SOL GENERAL
Darío Vera
Nunca he estado en contra de quienes se ganan la vida organizando actividad deportiva, pues no puede ser siempre un gesto altruista debido a que, de entrada, se invierte el recurso no renovable más valioso que es el tiempo, además hay que poner energía y conocimiento a disposición del fomento de estas labores que, si bien son de recreación, contribuyen con la famosa reconstrucción del tejido social que a veces, por falta de alcances y otras por incompetencia, la autoridad no cubre.

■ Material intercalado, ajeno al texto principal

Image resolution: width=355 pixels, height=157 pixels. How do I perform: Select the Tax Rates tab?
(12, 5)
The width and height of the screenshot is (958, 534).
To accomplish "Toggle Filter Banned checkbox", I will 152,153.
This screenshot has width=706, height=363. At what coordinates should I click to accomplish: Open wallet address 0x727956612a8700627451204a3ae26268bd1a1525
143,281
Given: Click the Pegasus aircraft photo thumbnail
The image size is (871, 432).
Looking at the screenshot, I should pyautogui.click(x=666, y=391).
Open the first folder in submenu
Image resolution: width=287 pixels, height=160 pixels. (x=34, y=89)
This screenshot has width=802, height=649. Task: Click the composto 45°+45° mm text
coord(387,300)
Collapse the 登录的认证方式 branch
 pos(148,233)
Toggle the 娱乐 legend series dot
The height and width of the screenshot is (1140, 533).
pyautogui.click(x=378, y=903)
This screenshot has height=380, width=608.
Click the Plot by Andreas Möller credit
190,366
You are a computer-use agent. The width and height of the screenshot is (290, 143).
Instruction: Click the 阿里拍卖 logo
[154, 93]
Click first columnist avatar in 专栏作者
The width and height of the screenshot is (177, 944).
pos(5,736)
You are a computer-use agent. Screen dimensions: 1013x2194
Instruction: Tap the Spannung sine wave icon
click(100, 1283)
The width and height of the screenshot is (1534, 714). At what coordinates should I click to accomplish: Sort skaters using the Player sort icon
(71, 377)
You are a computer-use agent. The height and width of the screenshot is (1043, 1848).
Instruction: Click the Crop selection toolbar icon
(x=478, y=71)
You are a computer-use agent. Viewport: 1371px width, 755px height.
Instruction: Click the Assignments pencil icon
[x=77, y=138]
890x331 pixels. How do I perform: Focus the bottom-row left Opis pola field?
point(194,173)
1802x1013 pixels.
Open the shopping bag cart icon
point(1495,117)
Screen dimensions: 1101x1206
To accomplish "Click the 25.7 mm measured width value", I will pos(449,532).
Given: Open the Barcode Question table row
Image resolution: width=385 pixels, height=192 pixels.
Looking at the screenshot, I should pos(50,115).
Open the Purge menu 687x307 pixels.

En Victoria lamentablemente se juntó el hambre y la necesidad o lo que es lo mismo, la ignorancia con la incompetencia.
Por un lado, Carlos Pizaña, el malogrado jefe municipal del deporte que no se organiza ni una matatena, quiere aparecer como supermán cuando en las redes sociales se viraliza que un encuentro deportivo pasó justamente de una competencia leal a fricciones y hasta agresiones, salta a la escena con espada desenvainada para inmediatamente sin mediar palabra a cerrar canchas y suspender a los deportistas.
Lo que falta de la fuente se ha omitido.